=== Task description ===
Only one stretch of the data below is needed. Output the lines from the one with "This screenshot has height=819, width=1456." up to and including the one with "You are a computer-use agent. Viewport: 1340px", exactly as they stand.

=== Information shown ===

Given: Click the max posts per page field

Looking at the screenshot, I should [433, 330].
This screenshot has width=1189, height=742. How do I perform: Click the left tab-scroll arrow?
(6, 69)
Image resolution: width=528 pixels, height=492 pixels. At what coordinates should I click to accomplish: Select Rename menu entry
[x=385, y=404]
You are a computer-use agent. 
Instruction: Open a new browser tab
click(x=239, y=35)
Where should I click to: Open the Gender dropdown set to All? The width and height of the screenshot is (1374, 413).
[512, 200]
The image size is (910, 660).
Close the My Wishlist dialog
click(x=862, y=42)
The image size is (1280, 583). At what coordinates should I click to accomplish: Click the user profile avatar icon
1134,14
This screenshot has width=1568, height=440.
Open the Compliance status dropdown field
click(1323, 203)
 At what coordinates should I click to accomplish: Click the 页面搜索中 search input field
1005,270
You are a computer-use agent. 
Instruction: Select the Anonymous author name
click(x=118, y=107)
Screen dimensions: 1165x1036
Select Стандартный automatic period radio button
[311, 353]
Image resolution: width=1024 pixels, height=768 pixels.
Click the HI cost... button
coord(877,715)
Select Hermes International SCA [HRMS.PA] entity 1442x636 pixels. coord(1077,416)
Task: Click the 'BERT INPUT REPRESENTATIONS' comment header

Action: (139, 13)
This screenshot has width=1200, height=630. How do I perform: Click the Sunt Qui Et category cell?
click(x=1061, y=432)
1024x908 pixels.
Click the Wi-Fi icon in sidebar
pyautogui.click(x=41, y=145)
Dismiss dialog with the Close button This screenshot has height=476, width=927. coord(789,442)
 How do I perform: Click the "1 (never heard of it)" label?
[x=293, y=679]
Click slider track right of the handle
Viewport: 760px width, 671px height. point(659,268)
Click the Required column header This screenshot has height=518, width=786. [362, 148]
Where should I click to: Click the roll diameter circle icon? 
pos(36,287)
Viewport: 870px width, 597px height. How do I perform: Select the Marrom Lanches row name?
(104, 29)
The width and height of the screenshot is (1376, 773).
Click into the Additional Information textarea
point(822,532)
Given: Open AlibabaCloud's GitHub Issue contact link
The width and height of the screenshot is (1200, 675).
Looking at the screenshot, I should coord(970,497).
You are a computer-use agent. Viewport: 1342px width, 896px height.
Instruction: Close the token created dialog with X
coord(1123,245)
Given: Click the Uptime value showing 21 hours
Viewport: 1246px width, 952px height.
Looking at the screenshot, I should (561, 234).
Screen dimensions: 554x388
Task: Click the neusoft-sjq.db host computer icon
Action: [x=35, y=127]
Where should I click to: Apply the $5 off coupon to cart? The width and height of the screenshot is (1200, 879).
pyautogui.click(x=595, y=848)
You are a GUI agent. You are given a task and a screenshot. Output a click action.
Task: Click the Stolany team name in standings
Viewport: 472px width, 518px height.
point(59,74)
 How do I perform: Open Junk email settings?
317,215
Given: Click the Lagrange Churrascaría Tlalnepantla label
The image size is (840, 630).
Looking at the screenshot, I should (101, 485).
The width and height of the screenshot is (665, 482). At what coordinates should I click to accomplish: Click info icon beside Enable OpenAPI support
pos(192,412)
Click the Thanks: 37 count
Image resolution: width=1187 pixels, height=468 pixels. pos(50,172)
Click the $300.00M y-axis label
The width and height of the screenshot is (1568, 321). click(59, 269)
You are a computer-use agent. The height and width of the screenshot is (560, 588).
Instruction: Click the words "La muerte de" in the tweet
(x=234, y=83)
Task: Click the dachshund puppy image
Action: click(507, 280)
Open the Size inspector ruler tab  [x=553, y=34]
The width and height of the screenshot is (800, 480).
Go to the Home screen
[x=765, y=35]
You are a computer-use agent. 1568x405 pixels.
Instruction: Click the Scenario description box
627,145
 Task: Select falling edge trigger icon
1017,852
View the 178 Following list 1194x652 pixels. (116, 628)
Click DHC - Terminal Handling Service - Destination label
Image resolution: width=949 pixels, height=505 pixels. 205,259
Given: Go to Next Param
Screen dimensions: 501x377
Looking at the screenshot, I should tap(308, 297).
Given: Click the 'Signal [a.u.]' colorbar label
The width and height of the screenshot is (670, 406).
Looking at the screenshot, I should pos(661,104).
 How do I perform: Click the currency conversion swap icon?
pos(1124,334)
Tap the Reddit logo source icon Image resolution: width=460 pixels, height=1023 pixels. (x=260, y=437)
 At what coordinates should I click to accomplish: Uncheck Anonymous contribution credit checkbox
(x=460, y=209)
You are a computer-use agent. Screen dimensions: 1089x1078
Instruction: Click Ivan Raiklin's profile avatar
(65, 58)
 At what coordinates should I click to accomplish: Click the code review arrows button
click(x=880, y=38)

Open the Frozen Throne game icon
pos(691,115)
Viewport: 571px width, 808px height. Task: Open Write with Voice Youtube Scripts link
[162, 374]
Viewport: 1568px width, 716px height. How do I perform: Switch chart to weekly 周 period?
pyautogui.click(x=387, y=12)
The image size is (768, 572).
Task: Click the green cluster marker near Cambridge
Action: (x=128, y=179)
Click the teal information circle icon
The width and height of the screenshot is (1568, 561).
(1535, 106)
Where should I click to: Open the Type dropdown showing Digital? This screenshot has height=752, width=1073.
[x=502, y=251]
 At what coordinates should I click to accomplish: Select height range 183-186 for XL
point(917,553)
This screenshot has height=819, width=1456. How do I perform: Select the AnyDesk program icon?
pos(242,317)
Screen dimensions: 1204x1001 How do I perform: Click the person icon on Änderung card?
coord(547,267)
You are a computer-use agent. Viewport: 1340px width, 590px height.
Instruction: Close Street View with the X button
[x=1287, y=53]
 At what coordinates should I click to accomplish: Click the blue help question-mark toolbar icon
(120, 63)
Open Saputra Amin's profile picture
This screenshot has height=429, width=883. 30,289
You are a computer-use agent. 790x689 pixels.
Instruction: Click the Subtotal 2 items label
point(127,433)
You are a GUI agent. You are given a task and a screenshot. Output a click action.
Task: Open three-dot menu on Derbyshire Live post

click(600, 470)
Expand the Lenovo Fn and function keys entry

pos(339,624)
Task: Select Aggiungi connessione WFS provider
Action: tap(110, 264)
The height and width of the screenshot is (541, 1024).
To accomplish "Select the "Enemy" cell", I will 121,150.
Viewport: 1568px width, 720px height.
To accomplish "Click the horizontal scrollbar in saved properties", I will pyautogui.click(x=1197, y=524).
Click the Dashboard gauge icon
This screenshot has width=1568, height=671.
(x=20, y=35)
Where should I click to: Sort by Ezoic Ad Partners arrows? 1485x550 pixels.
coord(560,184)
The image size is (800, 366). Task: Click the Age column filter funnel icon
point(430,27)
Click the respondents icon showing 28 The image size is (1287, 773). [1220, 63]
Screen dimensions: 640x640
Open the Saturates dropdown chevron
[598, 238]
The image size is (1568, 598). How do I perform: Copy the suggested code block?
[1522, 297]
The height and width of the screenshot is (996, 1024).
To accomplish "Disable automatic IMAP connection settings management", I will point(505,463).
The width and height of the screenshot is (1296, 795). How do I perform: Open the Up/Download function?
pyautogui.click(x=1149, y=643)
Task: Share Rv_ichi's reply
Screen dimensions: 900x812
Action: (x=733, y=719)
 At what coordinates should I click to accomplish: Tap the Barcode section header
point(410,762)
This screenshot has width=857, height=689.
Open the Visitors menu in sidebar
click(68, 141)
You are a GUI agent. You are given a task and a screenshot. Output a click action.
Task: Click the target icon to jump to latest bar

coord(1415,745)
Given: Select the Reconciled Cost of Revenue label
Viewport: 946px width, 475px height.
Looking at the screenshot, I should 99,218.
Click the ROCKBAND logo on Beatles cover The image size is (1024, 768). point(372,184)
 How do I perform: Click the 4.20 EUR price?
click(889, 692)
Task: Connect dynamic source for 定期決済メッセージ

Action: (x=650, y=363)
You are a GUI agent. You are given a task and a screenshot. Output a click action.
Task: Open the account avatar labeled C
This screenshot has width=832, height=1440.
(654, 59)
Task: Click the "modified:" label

=== Exercise response ===
This screenshot has height=819, width=1456. How do I perform: Select the AnyDesk program icon?
pos(242,317)
Screen dimensions: 1204x1001 How do I perform: Click the person icon on Änderung card?
coord(547,267)
You are a computer-use agent. Viewport: 1340px width, 590px height.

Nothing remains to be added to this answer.